Among all the budget concerns facing the U.S., few pose as big a threat to the government‘s balance sheet as our growing health care bill. The rise in health care costs has significantly outpaced both inflation and economic growth for decades, leading to increasingly dire projections about Medicare’s long-term solvency in recent years.
Yet even as policymakers debate about ways to shore up Medicare, some promising trends suggest the government program may get a new lease on life.
Although the Medicare program’s trustees’ report says the program will remain solvent until 2024, its projections are based on assumptions that haven’t been borne out in the past.
For instance, Congress has traditionally kept reimbursement-rate cuts from taking effect, with the latest reversal overriding what would have been a 31 percent cut effective Jan. 1.
With Medicare’s expansion to include prescription-drug coverage, the program has become exposed to a new set of health costs. And as the Baby Boom generation gradually reaches Medicare age, it’ll be tougher than ever to keep costs in line.
Yet past predictions about financial trouble haven’t resulted in Medicare’s failure. Back in 1997, the Medicare Trustees‘ report set 2001 as the program’s insolvency date. But shortly thereafter, a new law was passed that cut back on the expansion of health care expenditures, extending Medicare’s viability for years.
And recently, we’ve started to see a favorable trend arise: Growth in health care spending has slowed to its lowest level in 50 years.
According to the newest data from Centers for Medicare and Medicaid Services, health-related spending rose 3.9 percent in 2011. That was the first time in more than 10 years that it rose more slowly than the overall economy grew.
What’s less clear is whether spending growth will stay subdued.
Can the Good Times Last?
Some economists believe that the slow recovery from the deep recession of 2008 and 2009 has forced many would-be patients to forgo necessary medical care due to job loss and the loss of insurance coverage. As the Washington Post reported, the number of Americans covered by private insurance fell by 8 million from 2005 to 2011 even as Medicare enrollment soared 12 million over the same period, and many of those formerly covered by employer-provided health insurance fell back on Medicaid.
Since government programs tend to pay less than private insurance for health care, a reversal of the trend away from private insurance — as the Affordable Care Act envisions — could send costs growing more quickly again.
Others, though, point to spending trends among hospitals and other health-care institutions. Knowing that reimbursement rates will be held in check, these institutions are reining in their own costs to stay profitable, suggesting that slower growth in spending could be more lasting.

**Task brief**
Transcribe the Medicare spending article word for word, from beginning to end. Rely solely on the article above, drawing on nothing outside it.

**Dataset entries**

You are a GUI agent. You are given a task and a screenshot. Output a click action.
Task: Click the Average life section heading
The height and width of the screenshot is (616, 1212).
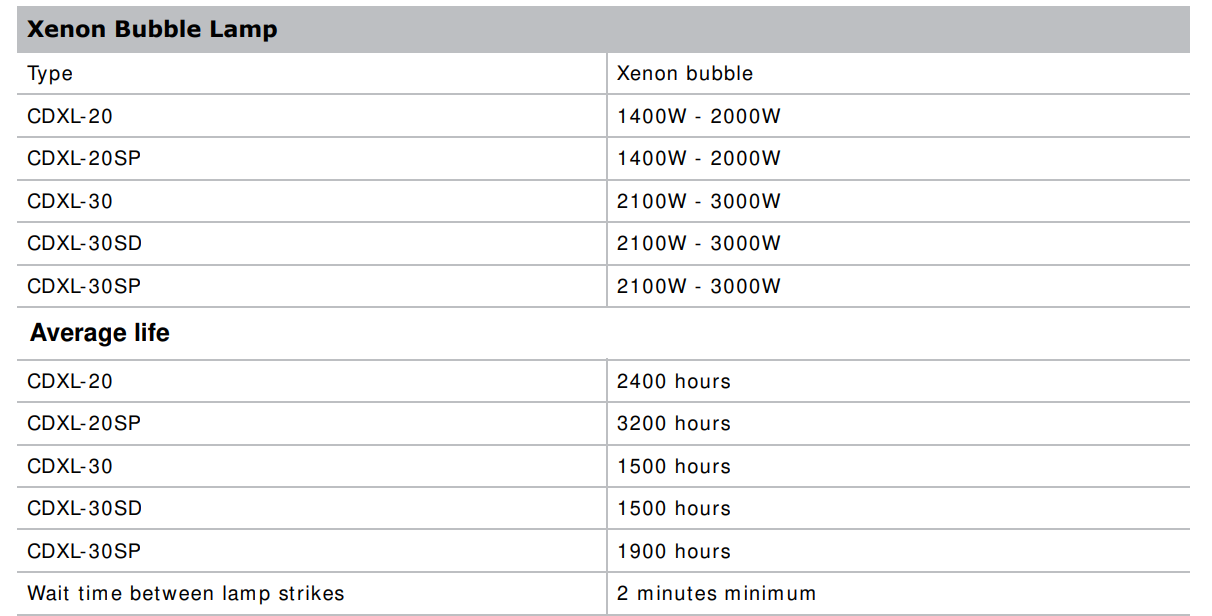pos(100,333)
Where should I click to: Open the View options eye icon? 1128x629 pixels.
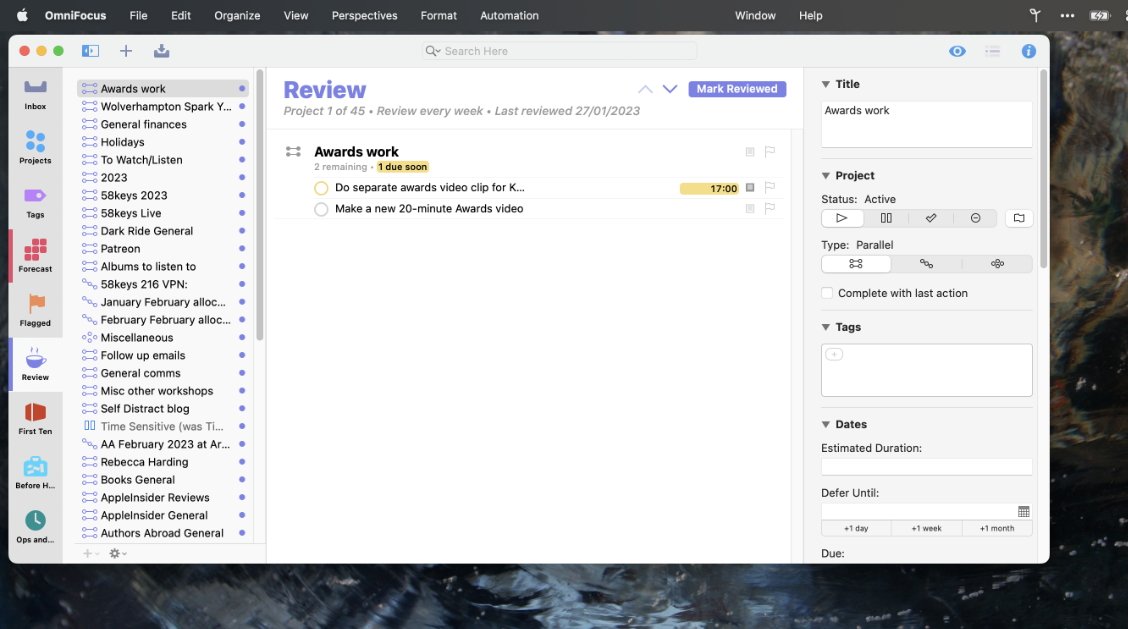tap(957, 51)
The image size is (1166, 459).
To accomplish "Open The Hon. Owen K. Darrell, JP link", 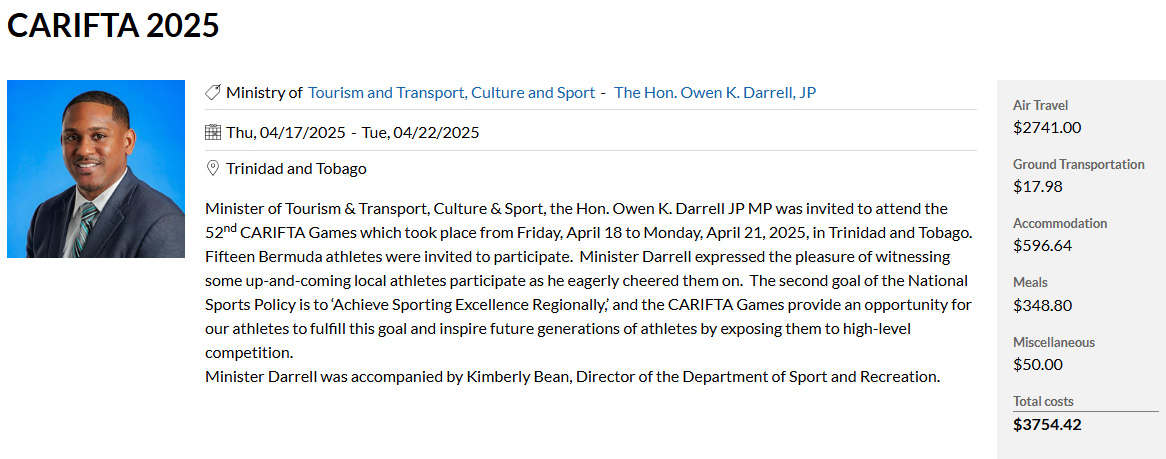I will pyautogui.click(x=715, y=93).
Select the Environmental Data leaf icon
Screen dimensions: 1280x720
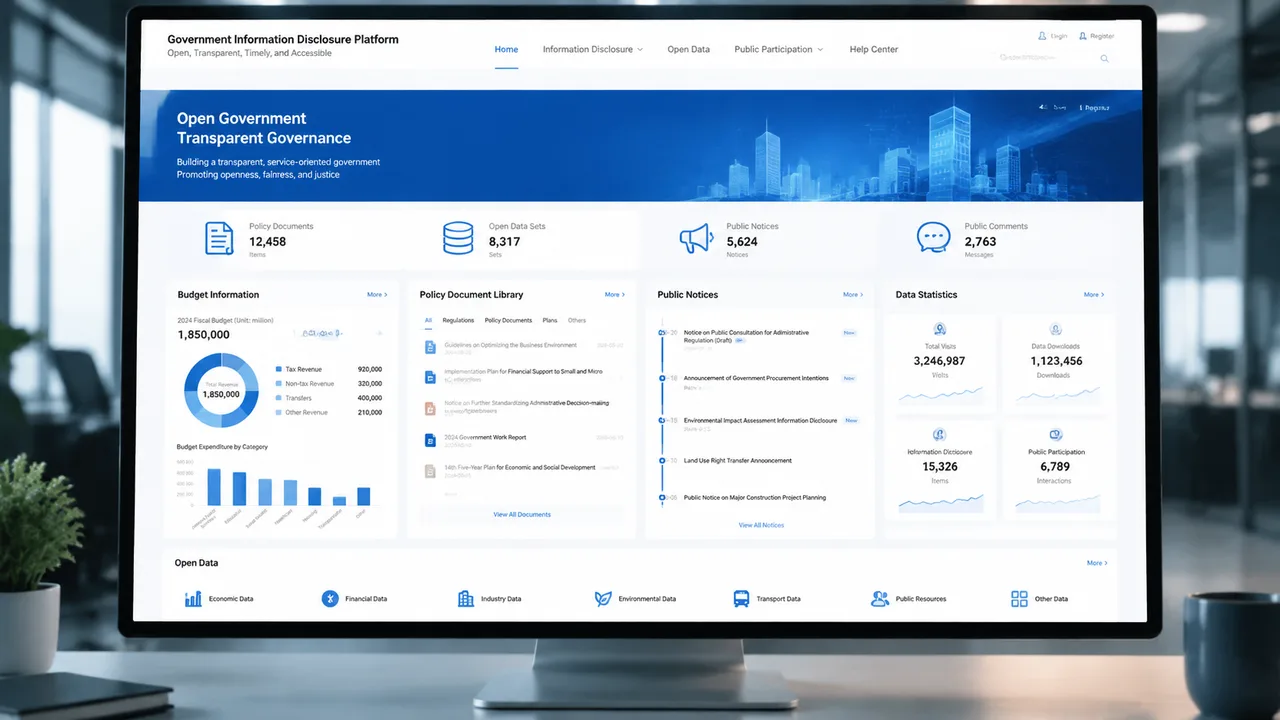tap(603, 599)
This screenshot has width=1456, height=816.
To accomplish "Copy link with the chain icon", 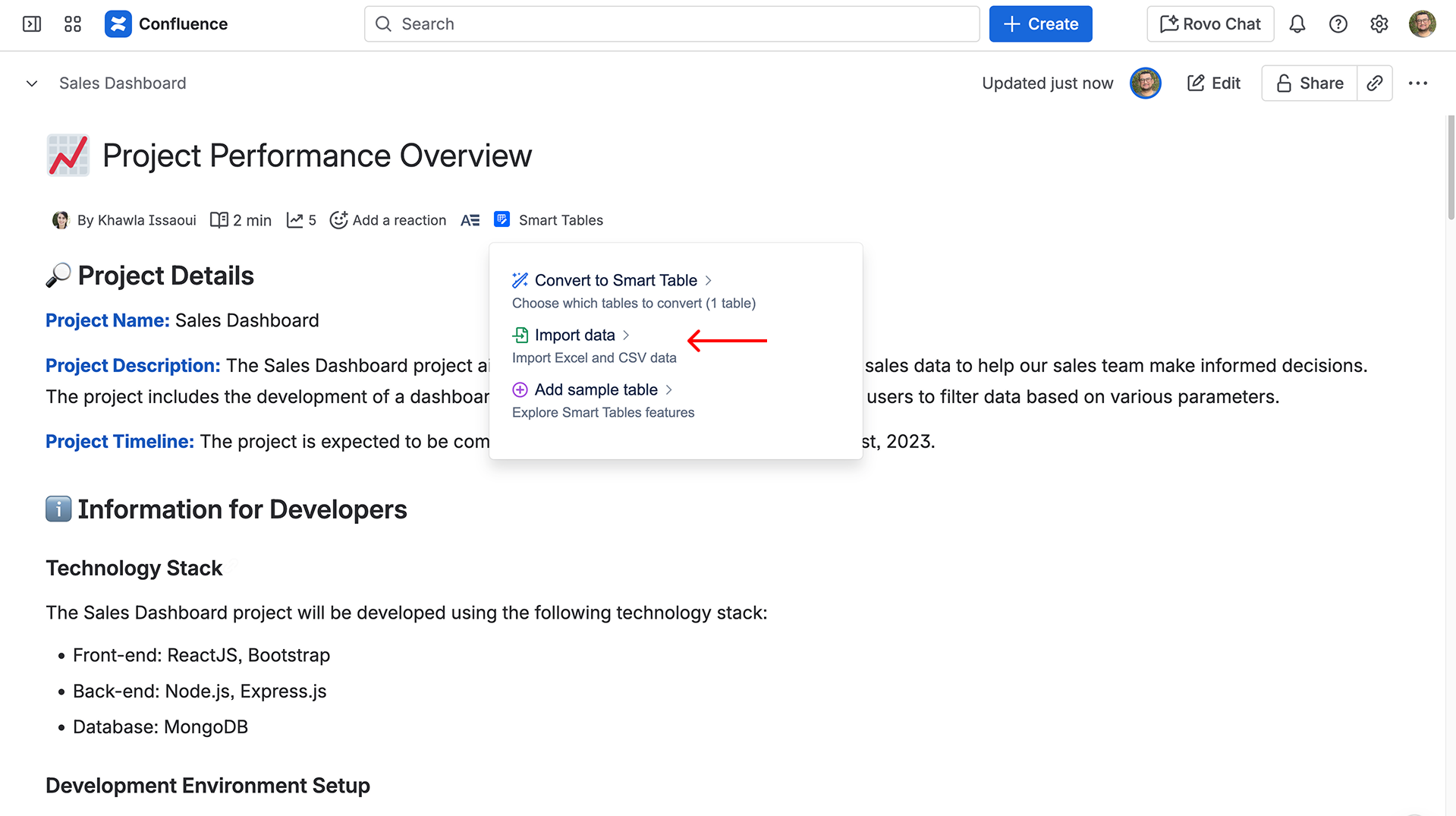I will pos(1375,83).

**Completed exercise**
Among all the budget concerns facing the U.S., few pose as big a threat to the government‘s balance sheet as our growing health care bill. The rise in health care costs has significantly outpaced both inflation and economic growth for decades, leading to increasingly dire projections about Medicare’s long-term solvency in recent years.
Yet even as policymakers debate about ways to shore up Medicare, some promising trends suggest the government program may get a new lease on life.
Although the Medicare program’s trustees’ report says the program will remain solvent until 2024, its projections are based on assumptions that haven’t been borne out in the past.
For instance, Congress has traditionally kept reimbursement-rate cuts from taking effect, with the latest reversal overriding what would have been a 31 percent cut effective Jan. 1.
With Medicare’s expansion to include prescription-drug coverage, the program has become exposed to a new set of health costs. And as the Baby Boom generation gradually reaches Medicare age, it’ll be tougher than ever to keep costs in line.
Yet past predictions about financial trouble haven’t resulted in Medicare’s failure. Back in 1997, the Medicare Trustees‘ report set 2001 as the program’s insolvency date. But shortly thereafter, a new law was passed that cut back on the expansion of health care expenditures, extending Medicare’s viability for years.
And recently, we’ve started to see a favorable trend arise: Growth in health care spending has slowed to its lowest level in 50 years.
According to the newest data from Centers for Medicare and Medicaid Services, health-related spending rose 3.9 percent in 2011. That was the first time in more than 10 years that it rose more slowly than the overall economy grew.
What’s less clear is whether spending growth will stay subdued.
Can the Good Times Last?
Some economists believe that the slow recovery from the deep recession of 2008 and 2009 has forced many would-be patients to forgo necessary medical care due to job loss and the loss of insurance coverage. As the Washington Post reported, the number of Americans covered by private insurance fell by 8 million from 2005 to 2011 even as Medicare enrollment soared 12 million over the same period, and many of those formerly covered by employer-provided health insurance fell back on Medicaid.
Since government programs tend to pay less than private insurance for health care, a reversal of the trend away from private insurance — as the Affordable Care Act envisions — could send costs growing more quickly again.
Others, though, point to spending trends among hospitals and other health-care institutions. Knowing that reimbursement rates will be held in check, these institutions are reining in their own costs to stay profitable, suggesting that slower growth in spending could be more lasting.